2026 is the year speech becomes standard
This is the year when voting stops being a feature and becomes the frontline of daily work. Not because the screen disappears, but because something more efficient takes over.
Speech is faster than the keyboard, more intuitive than menus, and doesn't require visual attention. In a everyday life characterized by interruptions and multitasking, audio is simply better suited to the pace at which we work.
That's why OpenAI, Google, Apple, and Meta are investing heavily in real-time speech and multimodal AI.
But here is the point that is often overlooked:
They build the platforms. They do not build the jobs.
The platforms stop, start Threll
Silicon Valley makes it possible to talk to technology.
Threll makes it possible for technology to speak – and work – on behalf of businesses.
We do not build voice assistants.
We are building performance voice AI.
It means systems that actually take on roles:
- gone on sale
- accept calls at the switchboard
- qualifies, follows up, and schedules meetings
- are available when humans are not
This is not a new user interface.
There is new workforce.
Why Threll is particularly well positioned
Three things make the difference.
First of all: We sell labor, not technology.
Customers buy results – not AI itself. Threll delivers completed work in sales and customer dialogue.
Secondly: Language is not cosmetics.
Through Voice Lab, we have turned the Norwegian language and dialects into a competitive advantage. In real conversations, trust is determined by tone, tempo, and recognition. Global standard AI cannot deliver those qualities well enough.
Thirdly: We operate where Big Tech will not.

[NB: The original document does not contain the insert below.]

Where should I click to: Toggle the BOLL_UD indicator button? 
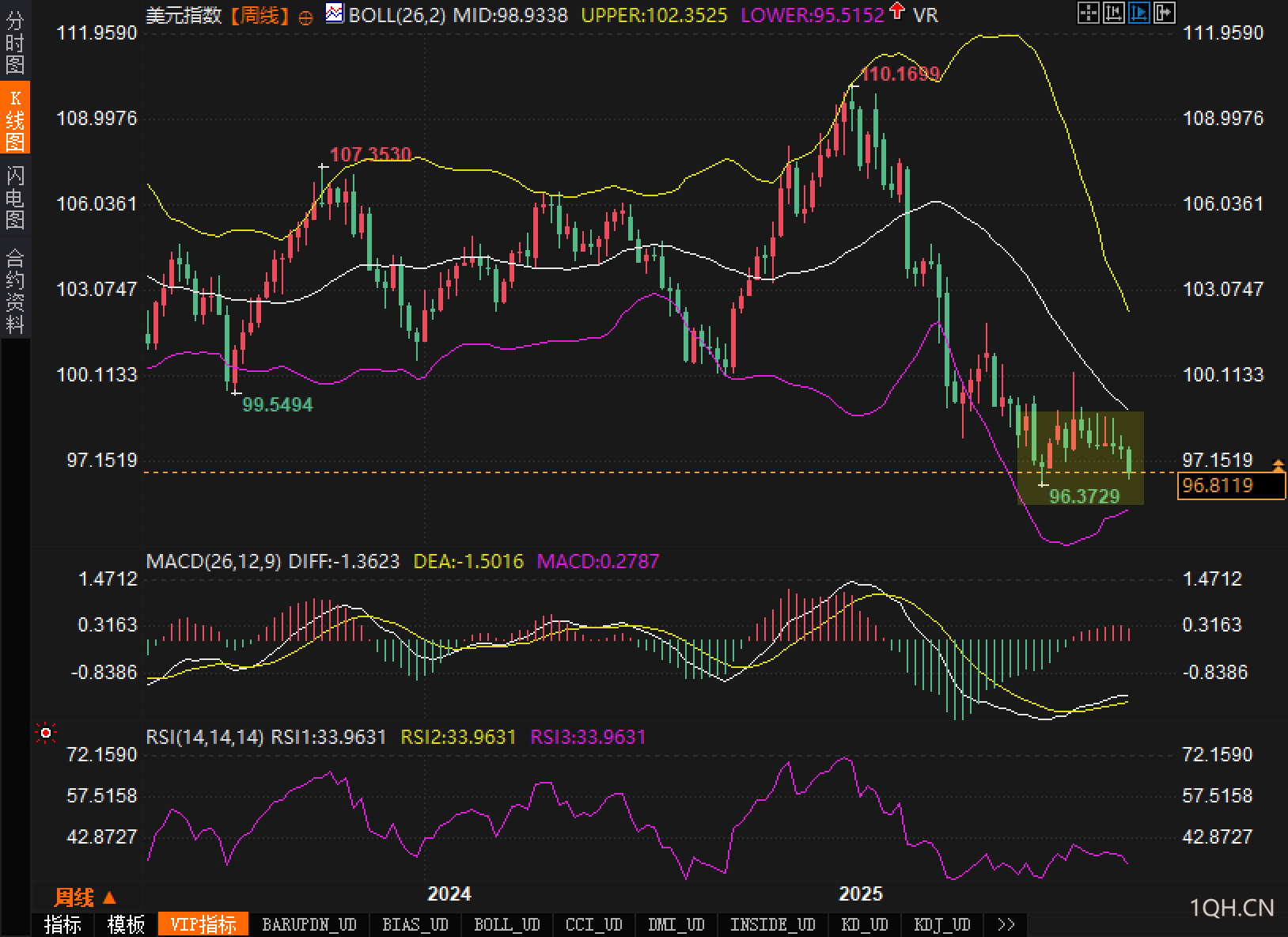(x=506, y=924)
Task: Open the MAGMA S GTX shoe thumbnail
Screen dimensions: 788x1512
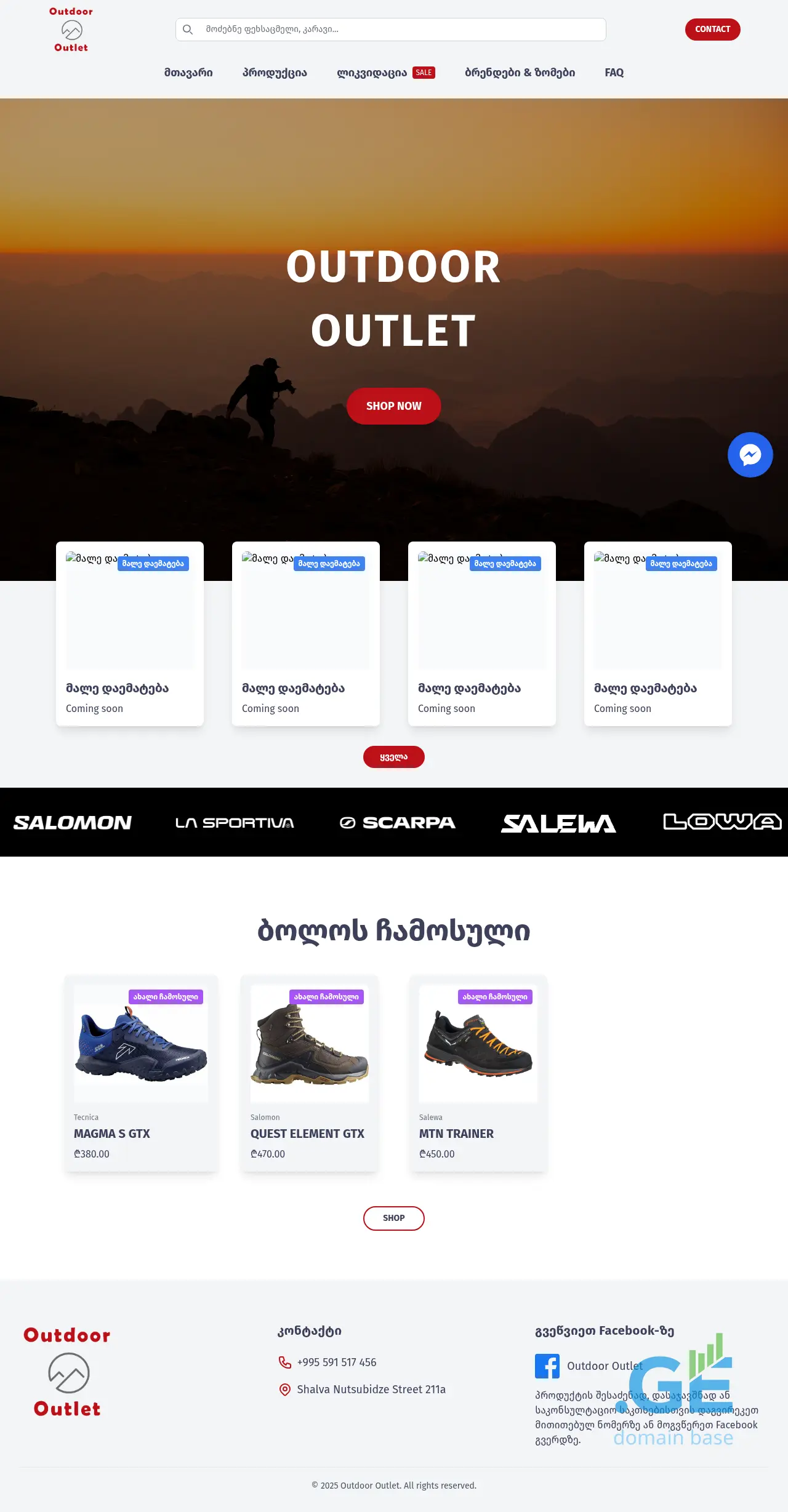Action: point(141,1044)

The big players will own the models and platforms. They will not own the responsibility for local conversations, actual customers, and real consequences. This is where Threll belongs.

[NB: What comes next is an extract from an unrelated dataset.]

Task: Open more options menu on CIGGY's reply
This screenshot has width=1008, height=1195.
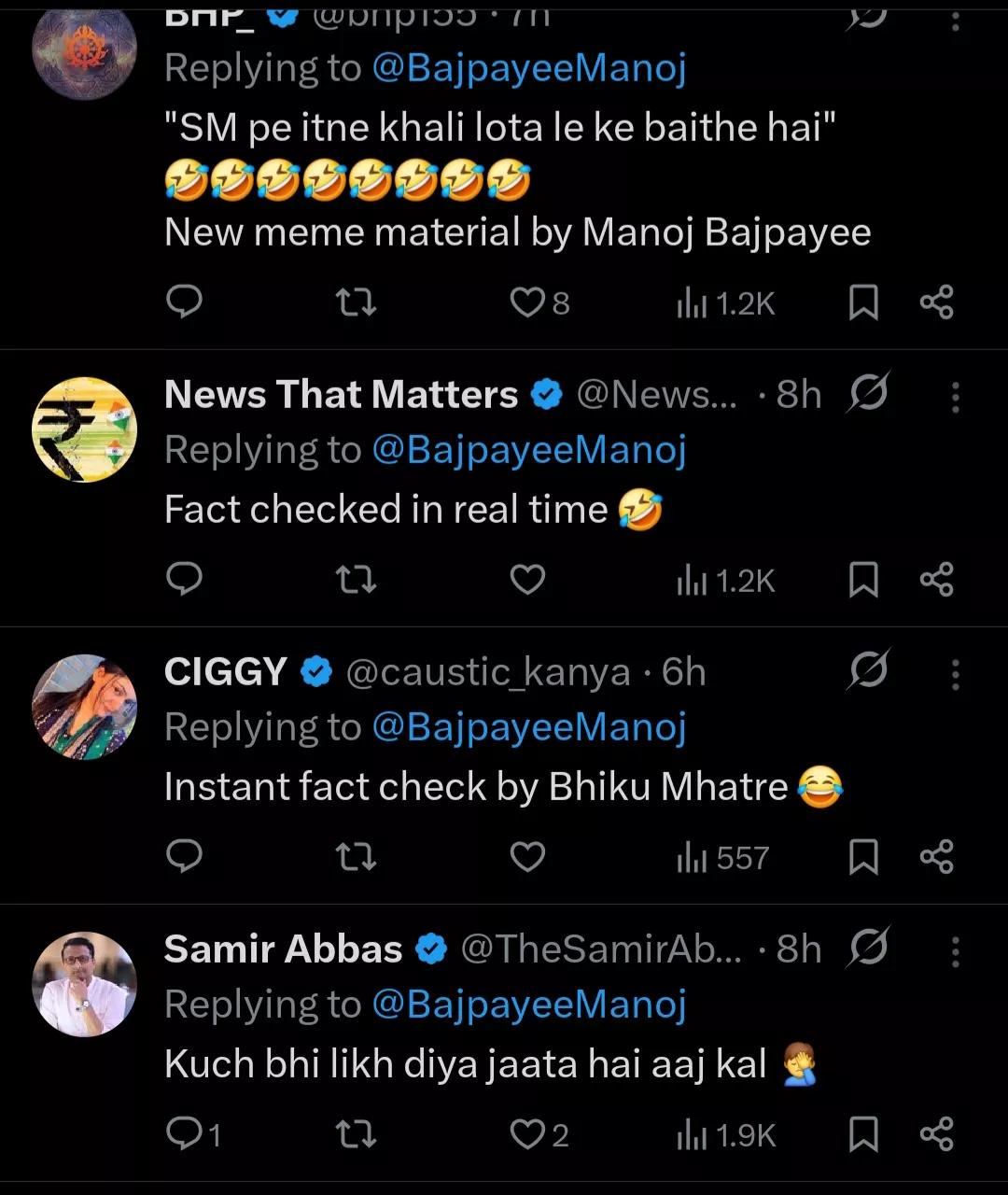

Additionally, Threll is intentionally built without locking into a single technology provider. We use the best available at any given time – for the customer's benefit, not for the platform's.
Why the time is now
This shift doesn't happen overnight, but it is happening faster than many believe.
Businesses that are just starting now:
- scales capacity without scaling costs
- removes bottlenecks
- become available 24/7
- relocates work there where it can be done autonomously
Those who wait will continue to optimize manual processes in a world that has already moved forward.
This is not just the interface of the future
It is the future way of working.
2026 is the year this becomes impossible to ignore.
The question is not whether businesses will adopt this.
The question is who will do it before the competitors make it standard.